Welp, my trim finally came in for my bowfront and I am trying to finish setting this tank up. Originally I was gonna put colonies of Calvus and Comps in there but I've determined I should just keep them in my 125.

Lighting is Marineland LED
Fluval 405 filter
Caribsea African Cichlid sand
Neolamprologus Brichardi (x6 until a pair forms)
What else should I stock this with? It's in my living room so I want it to look great and be lively. I have access to some syno's locally if those are recommended, but tanganyikan selection isn't that great around here.

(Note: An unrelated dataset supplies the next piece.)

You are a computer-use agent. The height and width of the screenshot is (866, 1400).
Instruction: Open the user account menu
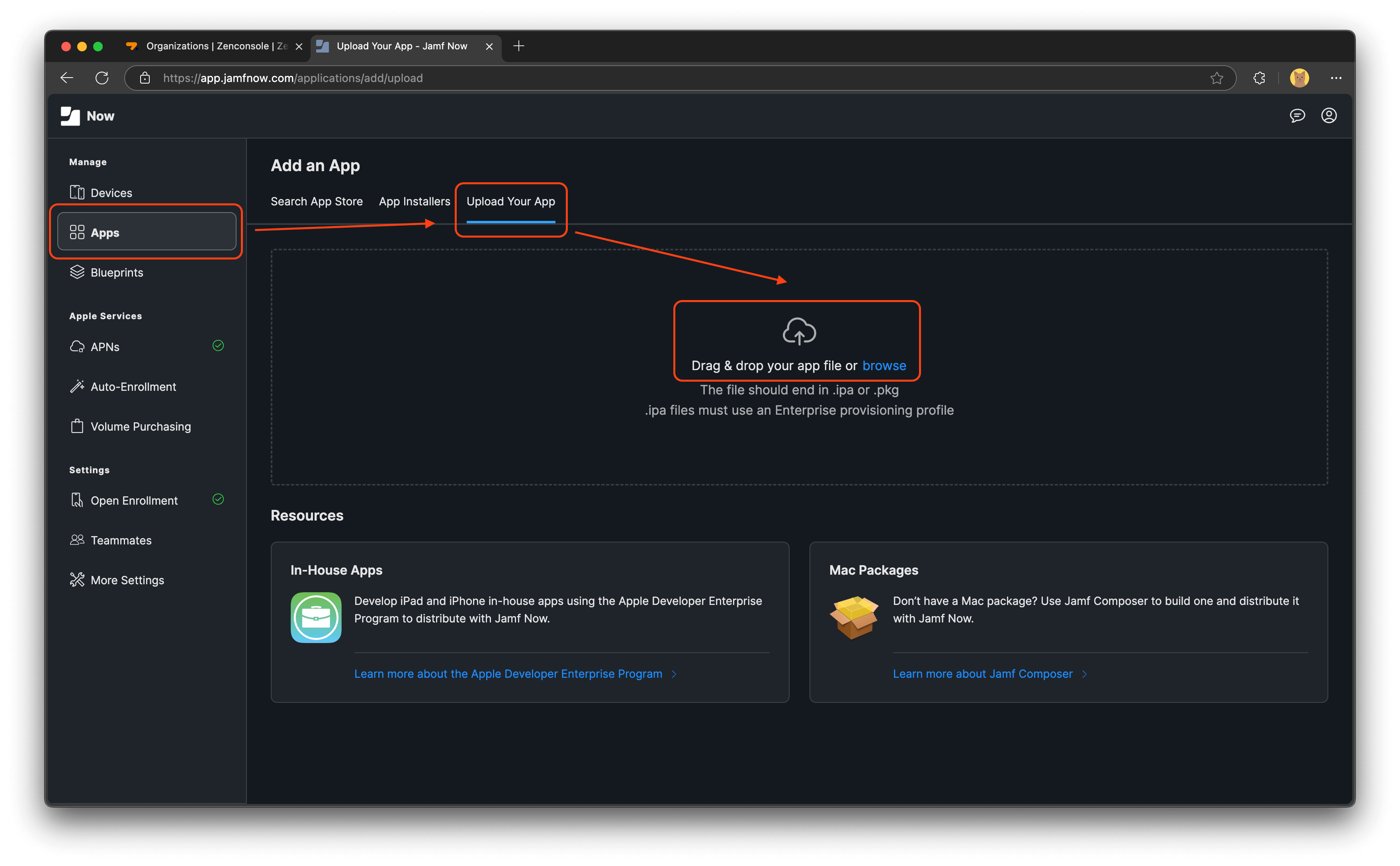click(1329, 116)
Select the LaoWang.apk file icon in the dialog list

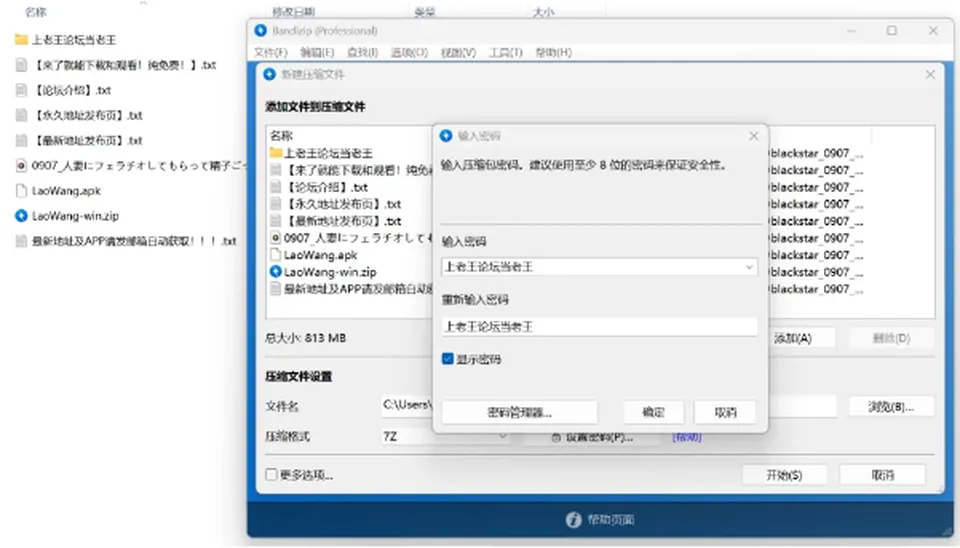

Also, should I try and plumb a UV filter or Hydor inline heater into the 405? I've never used a UV filter before and I have a Hydor inline in my FX5 and I really love it.


----------



## DJRansome (Oct 29, 2005)

The brichardi like to kill everyone else in the tank when they spawn. For this reason they are often kept as a species tank. Once the pair forms and the others are removed, they will fill the tank with their fry and tolerate them.


----------



## bwestgsx06 (Sep 21, 2011)

No leleupi or anything else that can hide? What about two separate rock sections


----------



## DJRansome (Oct 29, 2005)

It seems that has not been Member experience, except possibly in a 72" tank.


----------



## bwestgsx06 (Sep 21, 2011)

Ahh well that's frustrating. I don't want to switch my 125 setup either because I want those altos to grow as quickly as they can


----------



## Floridagirl (Jan 10, 2008)

You could always grow out some Frontosa to add to the 125.


----------



## bwestgsx06 (Sep 21, 2011)

will the fronts get beat up by the brichardi?


----------



## Floridagirl (Jan 10, 2008)

Probably, until they eat them..lol I thought you were just planning. I didn't know that you already had the Brichardi.


----------



## bwestgsx06 (Sep 21, 2011)

Ya I already have the brichardi they're just swimming around in my 125 actually being pretty cool but since this tank is going in my living room I want it to be a good mix


----------



## bwestgsx06 (Sep 21, 2011)

welp for now the brichardi are in the 125 and seem to be loving life. They're in there with my biggest male BN pleco and all seems to be going well.

I'm going to end up making a spray bar for the 405 and plumbing it w/hydor eth 300 inline heater. I bought some live plants for the setup as well and while i was at the store the place had some BIG cylindricus (i would guess 3-4") as well as neolamprolugus pulcher (bigger as well), and than some small leuleupi. They even had some calvus and comps that were bigger than the guys I have in my 125, showing great colors despite being in small tanks. I was impressed. Still contemplating switching out the brichardi though.


----------



## chopsteeks (Jul 23, 2013)

Brichardis are great until they spawn. The Fronts will not want any part of that Brichardi at that time. I had to take off the Brichardis from the Front tank as the Brichardi was nipping and biting the Fronts little by little.


----------



## bwestgsx06 (Sep 21, 2011)

Just when I was getting bored with the brichardi, they go ahead and spawn. Definitely weird behavior with these guys - the adults pick at algae on the rocks, try and pick algae off my live plants, and a trio guards the babies. The other pair is free to swim about as long as they don't swim towards the babies. Looking forward to just letting these things grow for the next few months. My nitrates stay really low because of the plants but I lose water to evaporation so I still do weekly WC's.


----------